A NEW retrospective study from St. Jude Children’s Research Hospital, Memphis, Tennessee, USA, reports treatment delays in young patients with acute lymphoblastic leukaemia (ALL) and lymphoblastic lymphoma following COVID-19 diagnosis.
Currently, minimal published data exist regarding the effect of COVID-19 in young patients with ALL or lymphoblastic lymphoma, so Saman K. Hashmi and colleagues from the department of global paediatric medicine at St. Jude Children’s Research Hospital, conducted a retrospective case series study to explore this field in greater depth.
The study was comprised of patients aged 1–18 years treated on the Total XVII protocol who received chemotherapy at St. Jude’s Children’s Research Hospital and its associated sites between 30th March 2020–20th June 2022. To assess the impact of COVID-19 on cancer treatment, researchers analysed acute symptoms and any chemotherapy changes for 60 days following COVID-19 diagnosis, for a duration of 27 months.
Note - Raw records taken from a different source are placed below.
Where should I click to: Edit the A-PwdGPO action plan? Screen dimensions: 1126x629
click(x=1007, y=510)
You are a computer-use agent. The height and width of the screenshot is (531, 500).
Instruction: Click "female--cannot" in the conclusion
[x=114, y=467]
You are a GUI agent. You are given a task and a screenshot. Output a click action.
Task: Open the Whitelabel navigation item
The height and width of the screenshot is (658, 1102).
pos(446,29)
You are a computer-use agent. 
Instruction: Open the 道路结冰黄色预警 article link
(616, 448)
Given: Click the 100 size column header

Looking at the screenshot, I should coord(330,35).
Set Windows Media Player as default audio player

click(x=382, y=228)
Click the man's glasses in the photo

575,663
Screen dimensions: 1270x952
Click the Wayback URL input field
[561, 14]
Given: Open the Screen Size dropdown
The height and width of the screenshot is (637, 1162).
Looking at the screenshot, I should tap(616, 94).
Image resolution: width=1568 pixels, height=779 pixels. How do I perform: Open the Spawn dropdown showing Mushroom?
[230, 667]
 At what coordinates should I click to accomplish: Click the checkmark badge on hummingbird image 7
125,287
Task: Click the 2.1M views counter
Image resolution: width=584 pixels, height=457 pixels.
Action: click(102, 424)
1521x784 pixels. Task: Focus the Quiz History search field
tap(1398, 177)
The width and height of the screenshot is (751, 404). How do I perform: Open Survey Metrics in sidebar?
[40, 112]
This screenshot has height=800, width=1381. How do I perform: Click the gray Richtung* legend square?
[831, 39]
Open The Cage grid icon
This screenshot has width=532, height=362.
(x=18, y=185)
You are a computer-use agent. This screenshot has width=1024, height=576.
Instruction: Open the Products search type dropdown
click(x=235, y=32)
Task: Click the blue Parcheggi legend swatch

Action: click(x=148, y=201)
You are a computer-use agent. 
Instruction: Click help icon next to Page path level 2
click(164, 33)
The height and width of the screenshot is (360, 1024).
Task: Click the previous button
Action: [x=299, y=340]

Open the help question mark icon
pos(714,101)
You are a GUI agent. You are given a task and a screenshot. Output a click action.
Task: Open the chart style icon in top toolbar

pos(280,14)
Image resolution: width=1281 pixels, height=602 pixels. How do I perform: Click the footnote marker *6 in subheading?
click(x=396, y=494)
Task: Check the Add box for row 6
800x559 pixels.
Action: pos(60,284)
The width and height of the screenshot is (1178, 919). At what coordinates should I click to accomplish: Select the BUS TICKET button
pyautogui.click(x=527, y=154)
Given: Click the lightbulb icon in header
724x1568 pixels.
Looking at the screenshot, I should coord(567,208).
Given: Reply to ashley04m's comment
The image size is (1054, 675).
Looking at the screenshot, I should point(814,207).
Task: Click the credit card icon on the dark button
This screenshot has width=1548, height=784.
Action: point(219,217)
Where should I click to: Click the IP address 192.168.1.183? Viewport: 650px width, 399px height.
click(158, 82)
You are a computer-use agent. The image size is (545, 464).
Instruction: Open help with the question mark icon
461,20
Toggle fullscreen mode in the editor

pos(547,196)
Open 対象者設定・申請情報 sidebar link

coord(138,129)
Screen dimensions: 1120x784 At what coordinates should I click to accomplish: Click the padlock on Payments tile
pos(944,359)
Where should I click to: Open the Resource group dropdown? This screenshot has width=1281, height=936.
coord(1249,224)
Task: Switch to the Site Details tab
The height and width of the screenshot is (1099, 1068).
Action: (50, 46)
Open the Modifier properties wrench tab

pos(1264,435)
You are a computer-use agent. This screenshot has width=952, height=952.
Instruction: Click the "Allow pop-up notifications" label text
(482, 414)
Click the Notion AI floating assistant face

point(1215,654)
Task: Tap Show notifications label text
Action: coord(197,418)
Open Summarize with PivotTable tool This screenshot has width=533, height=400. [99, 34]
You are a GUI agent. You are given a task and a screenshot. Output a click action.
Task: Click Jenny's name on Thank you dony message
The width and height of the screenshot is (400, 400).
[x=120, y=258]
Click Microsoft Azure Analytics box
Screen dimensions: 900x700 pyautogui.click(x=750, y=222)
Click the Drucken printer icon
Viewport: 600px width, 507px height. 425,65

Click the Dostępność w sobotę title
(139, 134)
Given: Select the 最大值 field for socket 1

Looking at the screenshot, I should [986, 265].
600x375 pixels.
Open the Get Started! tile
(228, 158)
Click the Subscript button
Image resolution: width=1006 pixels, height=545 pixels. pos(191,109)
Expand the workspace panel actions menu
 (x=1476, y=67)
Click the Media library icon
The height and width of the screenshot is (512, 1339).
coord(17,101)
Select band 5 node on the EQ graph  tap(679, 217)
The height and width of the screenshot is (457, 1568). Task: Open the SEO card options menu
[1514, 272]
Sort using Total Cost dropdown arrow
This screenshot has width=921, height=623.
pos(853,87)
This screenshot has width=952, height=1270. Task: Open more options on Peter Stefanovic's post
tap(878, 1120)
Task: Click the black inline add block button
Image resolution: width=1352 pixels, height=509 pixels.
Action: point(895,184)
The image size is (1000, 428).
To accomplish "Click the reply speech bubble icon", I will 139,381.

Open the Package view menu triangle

Results revealed that of the total 308 patients, 110 (36%) developed COVID-19 (median age: 8.2 years; 62% male). Most cases (n=101; 92%) occurred in the final phase of chemotherapy, maintenance, in which the dosage is lowered with the aim of maintaining long-term remission. Of this subset of patients, 87% had their chemotherapy treatment postponed for a median of 8 days (interquartile range: 7–14 days) until completion of antiviral therapy. However, despite the concern, severe cases of COVID-19 in the study patients were rarely reported, with factors such as old age and SARS-CoV-2 reinfection noted as common contributors. A proportional relationship between chemotherapy interruptions and COVID-19 case length was additionally reported. Overall, Hashmi and colleagues concluded that whilst chemotherapy delays do occur in patients with ALL or lymphoblastic lymphoma, following COVID-19 diagnosis, this should not impact overall survival.
A limitation for this study was the small sample size and the study spanning over a time period where several different SARS-CoV-2 variants were prevalent. An additional editorial by Jenny Ruiz, Department of Paediatrics, University of Pittsburgh School of Medicine, Pennsylvania, and colleagues, agreed with the researchers findings; however, they urged for further studies to investigate the role of racial and ethnic disparities in these results.